Saturday, May 29, 2010

Pre-emptive(!) hartal: Ill-legal if not illegal

Star Judgment Review
Pre-emptive(!) hartal: Ill-legal if not illegal
M. Jashim Ali Chowdhury

Published in the Daily Star, Law and Our Rights, May 29, 2010, Click to visit: http://www.thedailystar.net/law/2010/05/05/judgement.htm 

AS a student of constitutional law, I feel stunned to see the fashionable way in which the main opposition party in the Parliament has called for a hartal almost one and a half months before its observance. Perhaps this pre-emptive hartal (analogous to George Bush's pre-emptive self defence) might have been called with an illegitimate expectation that in the meantime some 'issues' may arise to justify it! However, this does not make me stunned, as I'm a bit familiar with the volatile power politics in my motherland.

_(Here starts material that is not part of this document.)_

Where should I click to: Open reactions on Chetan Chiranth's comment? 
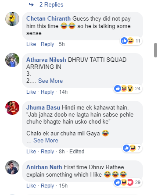click(131, 41)
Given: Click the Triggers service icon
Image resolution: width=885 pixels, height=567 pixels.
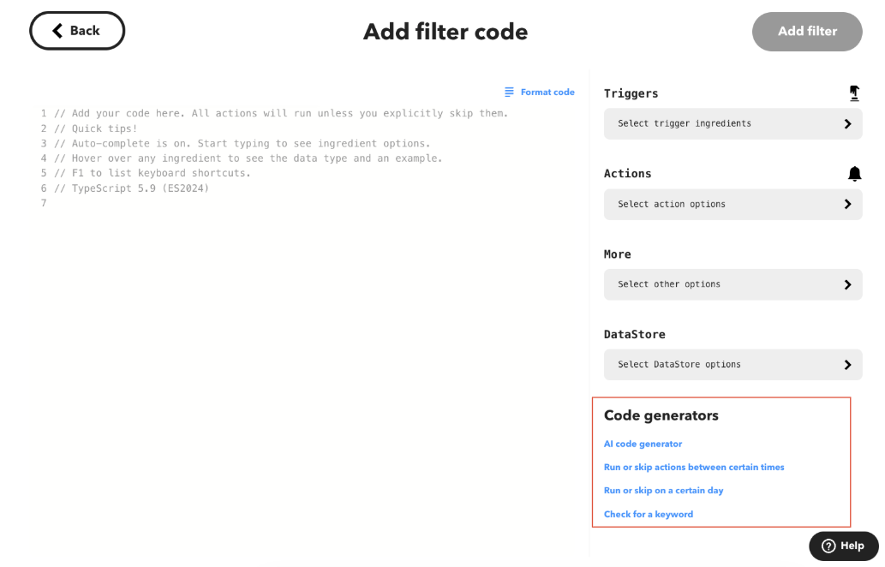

It is the fashionable way of calling hartal that makes me uneasy. At the end of write up I shall make it clear. For now I shall try to show the ill-legality of hartal as a political weapon with reference to a decision of the Supreme Court.

Abdul Mannan Bhuyian v. State 60 DLR (AD) 49
The background of this appeal may be summed up as follows:
A Division Bench of the High Court Division issued a suo moto rule in 1999 asking the Secretary Generals of AL and BNP and the Government of Bangladesh to show cause as to why the pro-hartal and anti-hartal activities being cognizable offence should not be stopped. Barrister Md Shawkat Ali Khan and Barrister Md. Jamiruddin Sircar were requested to brief the Court as amicus curie. The Secretary General of BNP appearing before the Court submitted that hartal was a historically recognized democratic right of the people to express their disapproval of governmental activities (Para 6). The High Court Division made its role absolute by declaring violence and coercion for or against hartal a criminal offence. Interestingly, nowhere in the judgment, calling for a hartal was declared unconstitutional. The stare decisis of the judgment was that all activities in favor or against the hartal were cognizable criminal offence and accordingly the law enforcement agencies and courts are bound to take legal action against those who would force anybody in favor or against hartal (Para 7-8).
The verdict was appealed against and the Appellate Division (AD) found that the HCD Bench disposing the suo moto rule was lacking in jurisdiction. As per Section 561A of the Code of Criminal Procedure, to take suo moto cognizance of a matter, the concerned HCD Bench must have a related issue pending before it. Since there was no such related issue pending before the concerned Bench, the AD found the Court lacking in jurisdiction (Para 19). Though it might have stopped at this stage, the Appellate Division continued into the merit of the HCD judgment in consideration of the constitutional implications and importance of the issue before hand.
The Appellate Division confirmed an earlier decision of the HCD in Khandker Mudarresh Elahi v. Government of Bangladesh 54 DLR 47. Hartal or strike per se enforced through persuasion unaccompanied by threat, intimidation, force or violence is a democratically recognized right of the citizens guaranteed under the Constitution (Para 34). In fact the AD was willing not to explore in the way of defining a new offence which is the job of the legislature. Separation of power demands some self restraint on the part of the judiciary. Since the provisions are already there in criminal laws for legal action against any person for any law and order infringement, there was no need to declare such infringements criminal offences (Para 43). Again, lest this should be taken as a green signal for calling hartal, the Appellate Division endeavored further to held that: “We have no hesitation in holding that enforcing hartal by force leading to violence, death and damage to the life and property of the citizens is not only illegal but also liable to be detested and punished as per law of the land in existence. These are already cognizable offences under the Penal Code and other penal laws of the land” (Para 34).
So it is accepted that the calling hartal is not illegal per se. But given the painful observation of the highest Court it definitely becomes ill-legal.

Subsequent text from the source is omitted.